FDA WARNING_LETTER - University of Texas Health Science Center At San Antonio, The - December 06, 2024

The U.S. Food and Drug Administration (FDA) issued a Warning Letter to Dr. Ralph A. DeFronzo of the University of Texas Health Science Center at San Antonio following an inspection conducted from December 3 to December 6, 2024. The inspection, part of FDA’s Bioresearch Monitoring Program, identified significant deviations from regulatory requirements for clinical investigations. The primary violations concerned Dr. DeFronzo’s failure to ensure adherence to the investigational plan for Protocol (b)(4). Specifically, multiple subjects were enrolled despite not meeting critical eligibility criteria, including specified blood pressure and estimated glomerular filtration rate (eGFR) ranges, and the use of exclusionary medications such as SGLT2 inhibitors and GLP-1 receptor agonists. This raises concerns regarding subject safety and data integrity.

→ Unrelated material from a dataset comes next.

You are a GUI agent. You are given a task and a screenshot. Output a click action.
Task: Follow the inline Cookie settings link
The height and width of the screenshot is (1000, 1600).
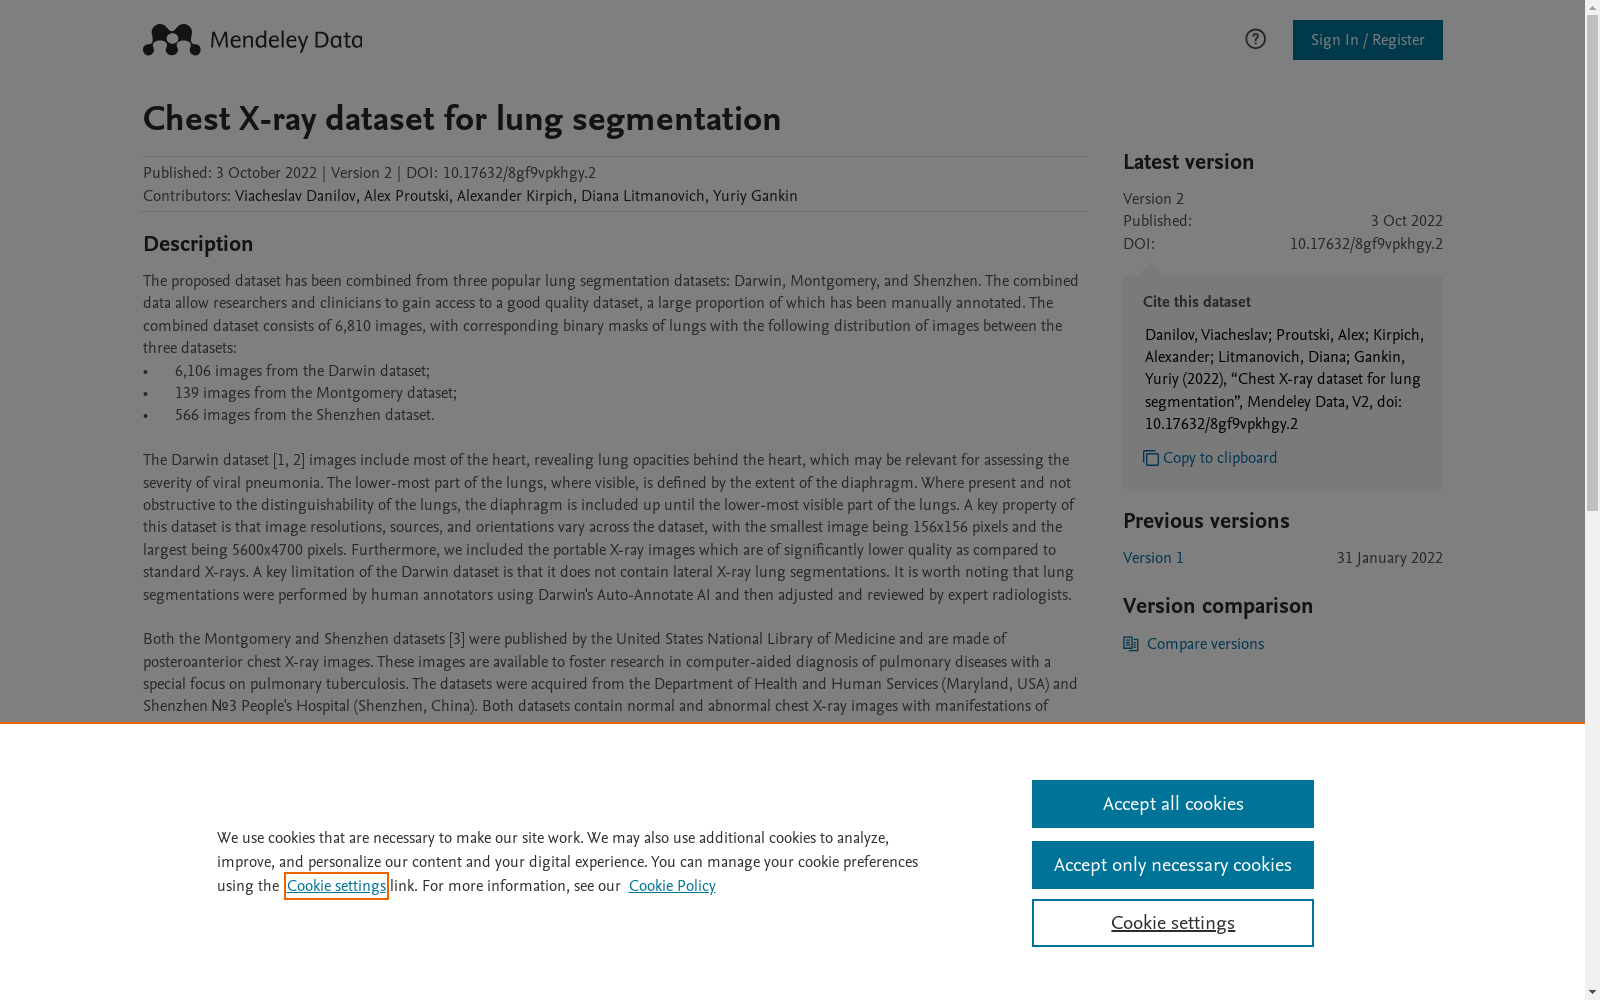(x=336, y=886)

Additionally, Dr. DeFronzo failed to promptly report substantial changes in research activity, specifically a modification in the study design for Protocol (b)(4) from a double-blind, placebo-controlled trial to a two-part study including a pilot feasibility phase, to the Institutional Review Board (IRB). These actions constitute non-adherence to the Federal Food, Drug, and Cosmetic Act and Title 21 of the Code of Federal Regulations, Part 312, which govern clinical investigations and human subject protection. Although Dr. DeFronzo responded by detailing protocol amendments and staff retraining, his response was deemed inadequate. The FDA noted that protocol changes were made well after subject enrollment and lacked sufficient detail on future oversight to prevent recurrence. The FDA mandates Dr. DeFronzo to ensure all studies are conducted according to the investigational plan to safeguard human subjects and maintain data reliability.